French haste could quash UN Beirut force proposal
A proposal for a United Nations force for Beirut is likely to be stillborn this week at the Security Council because of French haste to bring things to a head, delegates here say.
At the urging of French Foreign Minister Claude Cheysson, a resolution proposing that troops drawn from UNIFIL (UN Interim Force in Lebanon), now stationed in southern Lebanon, be sent to Beirut to replace the multinational force must come to a vote by Tuesday. Thus an almost miraculous consensus that was emerging last week on the creation of such a force may well come undone, Monitor contributor Louis Wiznitzer reports.
''Voting in favor of establishing such a force, whether it be drawn from UNIFIL or newly created, without there being an agreement among the Lebanese factions and among the regional and major powers with regard to the future of Lebanon would amount to a farce,'' one council member says.
While it is true that France has modified its draft to meet some US, Soviet, and nonaligned concerns, much remains to be done to bridge differing positions on substance. The French draft now mentions the need for all Western warships stationed off the Lebanese coast to leave Lebanon's territorial waters but makes no mention of other French or American warships that might replace them.
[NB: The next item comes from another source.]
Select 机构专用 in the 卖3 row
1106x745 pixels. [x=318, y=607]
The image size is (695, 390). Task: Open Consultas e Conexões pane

The Soviet Union, according to reliable sources, wants a text that spells out more firmly that the allies must not be allowed to intervene in Lebanon again. Nonaligned countries would like the creation of a UN force for Beirut to be linked to a comprehensive peace effort in the Mideast.
''The question of what exactly and precisely the force will be supposed to do and not to do, and of how long it is supposed to stay must be answered before the force is sent in. Otherwise it too will become the sitting duck for warring factions and have to be somwhat shamefully redeployed,'' says one UN official.
If the resolution is rejected, France is likely to pull out its 1,200 men from Beirut and blame it on the UN.